= Beginning of Section =
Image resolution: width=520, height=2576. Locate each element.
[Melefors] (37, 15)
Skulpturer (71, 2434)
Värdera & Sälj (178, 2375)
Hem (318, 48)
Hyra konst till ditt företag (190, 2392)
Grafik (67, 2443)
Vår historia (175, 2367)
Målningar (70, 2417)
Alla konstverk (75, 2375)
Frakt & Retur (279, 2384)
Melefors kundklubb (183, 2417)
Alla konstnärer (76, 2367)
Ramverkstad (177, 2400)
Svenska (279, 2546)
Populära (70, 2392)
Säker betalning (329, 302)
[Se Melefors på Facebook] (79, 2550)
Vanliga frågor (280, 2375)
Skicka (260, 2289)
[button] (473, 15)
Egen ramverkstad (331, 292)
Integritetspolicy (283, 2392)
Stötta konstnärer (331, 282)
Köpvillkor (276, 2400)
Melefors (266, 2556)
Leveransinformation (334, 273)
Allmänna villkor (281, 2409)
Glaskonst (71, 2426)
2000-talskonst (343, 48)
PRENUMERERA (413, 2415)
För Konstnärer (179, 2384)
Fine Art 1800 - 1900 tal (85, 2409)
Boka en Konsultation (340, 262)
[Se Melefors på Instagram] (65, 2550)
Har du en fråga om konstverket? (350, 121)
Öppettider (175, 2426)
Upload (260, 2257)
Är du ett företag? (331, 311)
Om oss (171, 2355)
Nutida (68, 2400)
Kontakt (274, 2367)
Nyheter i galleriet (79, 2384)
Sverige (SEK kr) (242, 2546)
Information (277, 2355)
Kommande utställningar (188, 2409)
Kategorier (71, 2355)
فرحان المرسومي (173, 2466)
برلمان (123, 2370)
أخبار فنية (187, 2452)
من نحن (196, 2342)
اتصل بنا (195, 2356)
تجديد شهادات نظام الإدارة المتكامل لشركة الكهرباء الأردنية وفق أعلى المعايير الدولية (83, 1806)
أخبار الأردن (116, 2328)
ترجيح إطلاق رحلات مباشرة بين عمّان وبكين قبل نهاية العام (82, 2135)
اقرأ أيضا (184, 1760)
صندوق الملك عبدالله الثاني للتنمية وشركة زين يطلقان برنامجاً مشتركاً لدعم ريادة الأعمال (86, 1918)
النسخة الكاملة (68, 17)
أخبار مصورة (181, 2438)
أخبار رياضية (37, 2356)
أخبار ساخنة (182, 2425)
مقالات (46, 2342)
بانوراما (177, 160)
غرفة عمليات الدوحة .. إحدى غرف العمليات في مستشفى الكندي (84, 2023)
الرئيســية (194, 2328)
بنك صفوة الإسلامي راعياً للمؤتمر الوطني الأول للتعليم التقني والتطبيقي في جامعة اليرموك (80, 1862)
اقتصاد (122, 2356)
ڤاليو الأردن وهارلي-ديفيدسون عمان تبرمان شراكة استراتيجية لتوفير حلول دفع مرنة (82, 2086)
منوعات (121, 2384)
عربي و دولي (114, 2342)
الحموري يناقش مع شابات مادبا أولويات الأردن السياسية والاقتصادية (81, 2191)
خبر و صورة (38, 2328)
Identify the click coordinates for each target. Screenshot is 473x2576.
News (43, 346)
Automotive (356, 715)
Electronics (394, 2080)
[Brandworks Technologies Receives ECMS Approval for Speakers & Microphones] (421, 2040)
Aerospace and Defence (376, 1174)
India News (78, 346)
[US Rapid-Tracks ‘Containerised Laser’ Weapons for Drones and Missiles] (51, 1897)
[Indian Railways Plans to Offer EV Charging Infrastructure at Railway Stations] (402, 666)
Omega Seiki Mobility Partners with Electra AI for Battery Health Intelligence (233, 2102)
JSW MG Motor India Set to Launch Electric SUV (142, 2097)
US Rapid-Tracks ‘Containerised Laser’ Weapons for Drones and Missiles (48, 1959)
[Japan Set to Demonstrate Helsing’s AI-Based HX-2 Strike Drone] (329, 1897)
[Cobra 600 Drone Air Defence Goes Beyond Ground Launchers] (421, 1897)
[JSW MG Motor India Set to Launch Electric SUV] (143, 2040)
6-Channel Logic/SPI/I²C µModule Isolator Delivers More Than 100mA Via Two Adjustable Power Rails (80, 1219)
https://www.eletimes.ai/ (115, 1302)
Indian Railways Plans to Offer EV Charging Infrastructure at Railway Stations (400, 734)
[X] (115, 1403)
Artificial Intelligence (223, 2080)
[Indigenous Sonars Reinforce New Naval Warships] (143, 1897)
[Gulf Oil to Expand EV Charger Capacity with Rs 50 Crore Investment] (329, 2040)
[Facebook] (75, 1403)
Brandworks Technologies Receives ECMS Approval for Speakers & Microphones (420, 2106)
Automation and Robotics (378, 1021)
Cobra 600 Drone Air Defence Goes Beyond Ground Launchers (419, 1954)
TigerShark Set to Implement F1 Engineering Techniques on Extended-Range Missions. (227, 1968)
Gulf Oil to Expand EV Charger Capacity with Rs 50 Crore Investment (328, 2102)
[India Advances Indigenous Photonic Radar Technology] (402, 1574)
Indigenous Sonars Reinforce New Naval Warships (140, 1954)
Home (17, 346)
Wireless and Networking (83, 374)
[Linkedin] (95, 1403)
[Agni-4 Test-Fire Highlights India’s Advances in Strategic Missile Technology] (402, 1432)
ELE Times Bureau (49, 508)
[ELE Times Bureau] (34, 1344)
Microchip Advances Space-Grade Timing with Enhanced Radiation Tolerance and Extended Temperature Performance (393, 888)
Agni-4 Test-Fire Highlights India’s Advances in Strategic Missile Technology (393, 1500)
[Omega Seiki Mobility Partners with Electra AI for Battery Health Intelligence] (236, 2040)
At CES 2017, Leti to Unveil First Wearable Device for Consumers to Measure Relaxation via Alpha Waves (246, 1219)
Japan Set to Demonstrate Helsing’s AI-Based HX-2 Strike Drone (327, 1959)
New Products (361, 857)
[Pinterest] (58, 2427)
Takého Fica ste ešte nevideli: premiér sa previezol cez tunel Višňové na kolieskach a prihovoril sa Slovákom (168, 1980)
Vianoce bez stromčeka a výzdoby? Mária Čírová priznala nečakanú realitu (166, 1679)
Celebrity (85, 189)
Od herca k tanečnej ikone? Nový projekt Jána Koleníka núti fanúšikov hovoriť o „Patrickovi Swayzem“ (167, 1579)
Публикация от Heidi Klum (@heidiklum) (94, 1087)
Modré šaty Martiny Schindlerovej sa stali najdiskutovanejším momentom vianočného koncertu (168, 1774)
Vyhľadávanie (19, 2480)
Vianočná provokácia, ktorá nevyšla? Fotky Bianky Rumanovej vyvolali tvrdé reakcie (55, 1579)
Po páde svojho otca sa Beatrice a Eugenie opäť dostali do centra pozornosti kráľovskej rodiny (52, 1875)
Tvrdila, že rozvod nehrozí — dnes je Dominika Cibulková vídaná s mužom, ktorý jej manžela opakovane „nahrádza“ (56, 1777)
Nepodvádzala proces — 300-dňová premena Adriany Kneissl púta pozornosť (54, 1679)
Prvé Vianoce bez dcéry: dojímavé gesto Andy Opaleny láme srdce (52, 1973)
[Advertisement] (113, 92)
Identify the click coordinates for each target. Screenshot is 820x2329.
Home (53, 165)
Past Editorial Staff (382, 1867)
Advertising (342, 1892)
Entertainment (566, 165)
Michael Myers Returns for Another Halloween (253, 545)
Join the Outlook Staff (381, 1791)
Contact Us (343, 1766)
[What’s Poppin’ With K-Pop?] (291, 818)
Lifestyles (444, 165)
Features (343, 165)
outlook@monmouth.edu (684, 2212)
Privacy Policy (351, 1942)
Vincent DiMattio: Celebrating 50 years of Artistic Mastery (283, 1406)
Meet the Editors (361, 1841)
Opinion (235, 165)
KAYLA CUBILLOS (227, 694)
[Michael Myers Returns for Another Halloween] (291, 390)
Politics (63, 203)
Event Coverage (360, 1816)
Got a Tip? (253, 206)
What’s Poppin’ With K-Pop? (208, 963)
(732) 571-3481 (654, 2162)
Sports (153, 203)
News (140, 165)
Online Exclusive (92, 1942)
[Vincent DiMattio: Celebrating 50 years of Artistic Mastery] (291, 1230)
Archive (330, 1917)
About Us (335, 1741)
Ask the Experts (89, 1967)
= End of Section =
Look through the entries above and find each line where the word "Highlights" occurs; copy those lines.

◆ **Answer to this task**
[Agni-4 Test-Fire Highlights India’s Advances in Strategic Missile Technology] (402, 1432)
Agni-4 Test-Fire Highlights India’s Advances in Strategic Missile Technology (393, 1500)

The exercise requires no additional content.